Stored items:

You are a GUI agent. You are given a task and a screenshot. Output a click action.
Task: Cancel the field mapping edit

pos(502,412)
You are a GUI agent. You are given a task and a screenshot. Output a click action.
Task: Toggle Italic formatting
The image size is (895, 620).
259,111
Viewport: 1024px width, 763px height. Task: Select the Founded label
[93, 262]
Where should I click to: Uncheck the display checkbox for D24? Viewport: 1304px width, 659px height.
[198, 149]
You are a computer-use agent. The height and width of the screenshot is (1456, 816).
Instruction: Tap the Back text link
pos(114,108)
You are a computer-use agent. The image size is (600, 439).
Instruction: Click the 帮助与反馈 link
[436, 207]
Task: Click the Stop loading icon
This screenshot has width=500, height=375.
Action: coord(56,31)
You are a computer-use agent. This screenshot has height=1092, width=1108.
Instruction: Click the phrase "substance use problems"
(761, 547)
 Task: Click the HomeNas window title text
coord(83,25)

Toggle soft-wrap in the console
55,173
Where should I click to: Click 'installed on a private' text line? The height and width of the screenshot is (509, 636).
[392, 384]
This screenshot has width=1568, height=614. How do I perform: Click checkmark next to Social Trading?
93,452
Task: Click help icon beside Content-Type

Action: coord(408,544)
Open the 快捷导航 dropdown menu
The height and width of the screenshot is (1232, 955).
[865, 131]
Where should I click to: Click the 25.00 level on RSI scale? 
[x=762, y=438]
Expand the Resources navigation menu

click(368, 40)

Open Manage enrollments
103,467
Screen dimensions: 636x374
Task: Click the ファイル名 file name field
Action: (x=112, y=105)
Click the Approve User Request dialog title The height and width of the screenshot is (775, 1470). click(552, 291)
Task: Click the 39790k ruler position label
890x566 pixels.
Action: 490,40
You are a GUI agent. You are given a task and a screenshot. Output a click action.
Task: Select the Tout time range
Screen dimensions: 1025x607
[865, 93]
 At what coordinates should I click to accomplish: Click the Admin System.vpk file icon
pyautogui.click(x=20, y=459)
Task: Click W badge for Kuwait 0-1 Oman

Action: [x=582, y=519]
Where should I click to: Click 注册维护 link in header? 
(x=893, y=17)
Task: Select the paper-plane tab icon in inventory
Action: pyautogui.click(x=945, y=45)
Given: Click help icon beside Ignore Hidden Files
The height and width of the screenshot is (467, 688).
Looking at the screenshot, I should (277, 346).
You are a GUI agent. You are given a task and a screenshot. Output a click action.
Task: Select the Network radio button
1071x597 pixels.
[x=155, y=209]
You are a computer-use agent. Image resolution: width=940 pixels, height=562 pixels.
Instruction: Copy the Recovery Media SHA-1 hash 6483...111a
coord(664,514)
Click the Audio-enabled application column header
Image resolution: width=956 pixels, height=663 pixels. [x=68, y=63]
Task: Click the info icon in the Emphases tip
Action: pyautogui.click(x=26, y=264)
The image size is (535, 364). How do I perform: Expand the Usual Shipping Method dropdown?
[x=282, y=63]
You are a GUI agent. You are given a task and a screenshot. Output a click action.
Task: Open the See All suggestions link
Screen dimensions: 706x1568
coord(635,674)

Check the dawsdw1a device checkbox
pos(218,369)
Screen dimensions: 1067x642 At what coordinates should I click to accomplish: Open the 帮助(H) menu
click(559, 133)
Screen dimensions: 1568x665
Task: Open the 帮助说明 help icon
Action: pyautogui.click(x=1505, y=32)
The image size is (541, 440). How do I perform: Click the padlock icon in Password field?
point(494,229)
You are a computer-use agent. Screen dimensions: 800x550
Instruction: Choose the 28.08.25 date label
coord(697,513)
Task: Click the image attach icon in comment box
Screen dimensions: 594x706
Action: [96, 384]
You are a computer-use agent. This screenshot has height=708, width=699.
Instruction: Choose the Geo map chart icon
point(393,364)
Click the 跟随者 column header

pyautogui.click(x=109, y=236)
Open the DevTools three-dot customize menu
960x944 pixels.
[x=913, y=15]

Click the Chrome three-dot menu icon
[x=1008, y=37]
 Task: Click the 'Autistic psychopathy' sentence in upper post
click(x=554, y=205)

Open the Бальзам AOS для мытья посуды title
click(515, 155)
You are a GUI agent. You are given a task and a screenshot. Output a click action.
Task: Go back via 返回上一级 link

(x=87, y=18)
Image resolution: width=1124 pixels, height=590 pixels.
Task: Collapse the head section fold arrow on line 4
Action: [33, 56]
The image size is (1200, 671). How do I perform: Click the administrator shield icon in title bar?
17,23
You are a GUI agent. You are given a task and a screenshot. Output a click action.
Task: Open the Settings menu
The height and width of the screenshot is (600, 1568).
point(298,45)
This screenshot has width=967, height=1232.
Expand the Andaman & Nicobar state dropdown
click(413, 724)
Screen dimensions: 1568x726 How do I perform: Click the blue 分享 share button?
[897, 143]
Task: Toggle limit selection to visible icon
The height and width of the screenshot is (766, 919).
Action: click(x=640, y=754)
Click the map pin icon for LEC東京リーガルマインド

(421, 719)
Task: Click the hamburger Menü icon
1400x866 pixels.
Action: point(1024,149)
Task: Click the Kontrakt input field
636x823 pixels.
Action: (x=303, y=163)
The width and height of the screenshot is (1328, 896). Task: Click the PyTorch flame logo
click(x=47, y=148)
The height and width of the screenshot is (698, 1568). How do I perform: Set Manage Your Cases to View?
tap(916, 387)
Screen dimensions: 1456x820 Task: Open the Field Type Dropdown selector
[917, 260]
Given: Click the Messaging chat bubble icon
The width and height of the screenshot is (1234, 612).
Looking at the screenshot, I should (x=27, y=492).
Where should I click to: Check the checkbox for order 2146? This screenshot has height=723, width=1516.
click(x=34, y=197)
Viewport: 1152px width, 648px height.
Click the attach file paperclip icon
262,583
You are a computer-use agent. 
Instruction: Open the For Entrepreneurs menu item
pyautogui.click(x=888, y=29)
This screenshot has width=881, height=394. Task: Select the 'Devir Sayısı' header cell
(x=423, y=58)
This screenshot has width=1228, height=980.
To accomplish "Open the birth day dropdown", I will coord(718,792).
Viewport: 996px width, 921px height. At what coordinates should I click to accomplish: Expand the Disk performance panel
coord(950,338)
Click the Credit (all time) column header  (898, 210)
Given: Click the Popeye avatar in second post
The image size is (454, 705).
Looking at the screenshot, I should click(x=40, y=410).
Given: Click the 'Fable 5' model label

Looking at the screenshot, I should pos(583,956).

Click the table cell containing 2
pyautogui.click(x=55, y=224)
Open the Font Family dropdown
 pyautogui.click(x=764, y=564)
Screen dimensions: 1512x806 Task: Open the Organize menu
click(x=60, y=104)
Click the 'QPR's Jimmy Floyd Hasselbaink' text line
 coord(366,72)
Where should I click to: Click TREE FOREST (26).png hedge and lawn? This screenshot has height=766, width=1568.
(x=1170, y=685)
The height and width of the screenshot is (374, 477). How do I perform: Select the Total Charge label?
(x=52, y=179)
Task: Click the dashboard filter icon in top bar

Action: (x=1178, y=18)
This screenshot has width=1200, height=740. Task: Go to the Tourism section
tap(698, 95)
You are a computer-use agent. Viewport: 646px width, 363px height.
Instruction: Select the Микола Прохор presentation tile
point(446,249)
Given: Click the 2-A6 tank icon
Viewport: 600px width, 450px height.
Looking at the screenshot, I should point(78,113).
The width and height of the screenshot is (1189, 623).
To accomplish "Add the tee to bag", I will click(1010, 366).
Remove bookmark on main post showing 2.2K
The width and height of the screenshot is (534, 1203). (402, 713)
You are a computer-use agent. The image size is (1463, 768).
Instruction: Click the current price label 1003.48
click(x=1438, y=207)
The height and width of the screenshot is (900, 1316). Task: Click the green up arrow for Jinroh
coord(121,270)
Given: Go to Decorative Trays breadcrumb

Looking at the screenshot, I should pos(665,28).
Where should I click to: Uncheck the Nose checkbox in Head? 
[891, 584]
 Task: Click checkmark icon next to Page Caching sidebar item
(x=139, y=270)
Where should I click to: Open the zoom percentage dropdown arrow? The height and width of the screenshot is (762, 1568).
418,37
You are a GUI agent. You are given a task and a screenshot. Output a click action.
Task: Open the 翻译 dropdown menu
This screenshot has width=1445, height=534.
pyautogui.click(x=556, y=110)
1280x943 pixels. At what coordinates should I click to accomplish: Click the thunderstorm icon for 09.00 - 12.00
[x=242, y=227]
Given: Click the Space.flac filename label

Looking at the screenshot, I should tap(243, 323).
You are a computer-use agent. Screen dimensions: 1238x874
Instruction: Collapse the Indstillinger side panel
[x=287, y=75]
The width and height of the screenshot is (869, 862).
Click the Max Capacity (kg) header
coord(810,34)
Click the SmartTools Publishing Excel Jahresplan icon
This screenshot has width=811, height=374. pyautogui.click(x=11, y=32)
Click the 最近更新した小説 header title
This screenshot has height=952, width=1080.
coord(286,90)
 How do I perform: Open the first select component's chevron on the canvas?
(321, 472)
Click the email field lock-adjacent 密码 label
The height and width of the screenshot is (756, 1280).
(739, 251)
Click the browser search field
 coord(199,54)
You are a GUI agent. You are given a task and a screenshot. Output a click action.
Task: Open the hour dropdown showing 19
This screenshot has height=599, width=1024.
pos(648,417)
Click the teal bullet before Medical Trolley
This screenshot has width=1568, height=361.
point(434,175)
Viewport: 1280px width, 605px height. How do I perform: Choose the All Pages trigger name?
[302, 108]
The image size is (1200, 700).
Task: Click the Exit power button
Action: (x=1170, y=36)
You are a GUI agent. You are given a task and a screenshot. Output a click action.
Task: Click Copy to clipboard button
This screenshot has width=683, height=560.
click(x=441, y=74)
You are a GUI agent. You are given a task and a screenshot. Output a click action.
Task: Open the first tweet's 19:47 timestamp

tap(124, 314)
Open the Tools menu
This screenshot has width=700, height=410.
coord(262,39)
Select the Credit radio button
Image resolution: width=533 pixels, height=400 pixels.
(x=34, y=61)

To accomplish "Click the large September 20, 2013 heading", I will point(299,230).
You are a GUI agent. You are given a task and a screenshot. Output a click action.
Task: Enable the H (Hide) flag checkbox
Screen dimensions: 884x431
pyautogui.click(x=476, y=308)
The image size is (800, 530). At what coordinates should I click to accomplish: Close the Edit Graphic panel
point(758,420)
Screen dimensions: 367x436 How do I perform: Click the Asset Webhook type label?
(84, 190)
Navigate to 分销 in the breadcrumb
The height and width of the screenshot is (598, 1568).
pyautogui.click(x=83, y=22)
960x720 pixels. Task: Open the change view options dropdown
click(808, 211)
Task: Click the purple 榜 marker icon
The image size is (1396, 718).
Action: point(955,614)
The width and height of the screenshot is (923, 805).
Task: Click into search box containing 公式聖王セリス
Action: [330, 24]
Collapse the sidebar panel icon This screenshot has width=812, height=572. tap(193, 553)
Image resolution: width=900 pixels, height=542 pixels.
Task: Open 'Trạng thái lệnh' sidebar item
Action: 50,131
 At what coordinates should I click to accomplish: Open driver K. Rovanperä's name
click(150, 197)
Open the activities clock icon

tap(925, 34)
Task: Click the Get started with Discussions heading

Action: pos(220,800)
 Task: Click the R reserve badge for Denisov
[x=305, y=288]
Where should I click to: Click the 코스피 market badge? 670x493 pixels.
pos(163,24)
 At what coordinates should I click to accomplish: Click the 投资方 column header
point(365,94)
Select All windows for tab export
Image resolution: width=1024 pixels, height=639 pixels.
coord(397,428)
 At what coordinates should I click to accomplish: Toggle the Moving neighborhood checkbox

** What you will do **
Copy out each line of the data above, exactly, if it lies between the line holding "Task: Click W badge for Kuwait 0-1 Oman" and the line holding "Task: Open the See All suggestions link", inclusive; copy no other line.

** Solution to this task **
Task: Click W badge for Kuwait 0-1 Oman

Action: [x=582, y=519]
Where should I click to: Click 注册维护 link in header? 
(x=893, y=17)
Task: Select the paper-plane tab icon in inventory
Action: pyautogui.click(x=945, y=45)
Given: Click help icon beside Ignore Hidden Files
The height and width of the screenshot is (467, 688).
Looking at the screenshot, I should (277, 346).
You are a GUI agent. You are given a task and a screenshot. Output a click action.
Task: Select the Network radio button
1071x597 pixels.
[x=155, y=209]
You are a computer-use agent. Image resolution: width=940 pixels, height=562 pixels.
Instruction: Copy the Recovery Media SHA-1 hash 6483...111a
coord(664,514)
Click the Audio-enabled application column header
Image resolution: width=956 pixels, height=663 pixels. [x=68, y=63]
Task: Click the info icon in the Emphases tip
Action: pyautogui.click(x=26, y=264)
The image size is (535, 364). How do I perform: Expand the Usual Shipping Method dropdown?
[x=282, y=63]
You are a GUI agent. You are given a task and a screenshot. Output a click action.
Task: Open the See All suggestions link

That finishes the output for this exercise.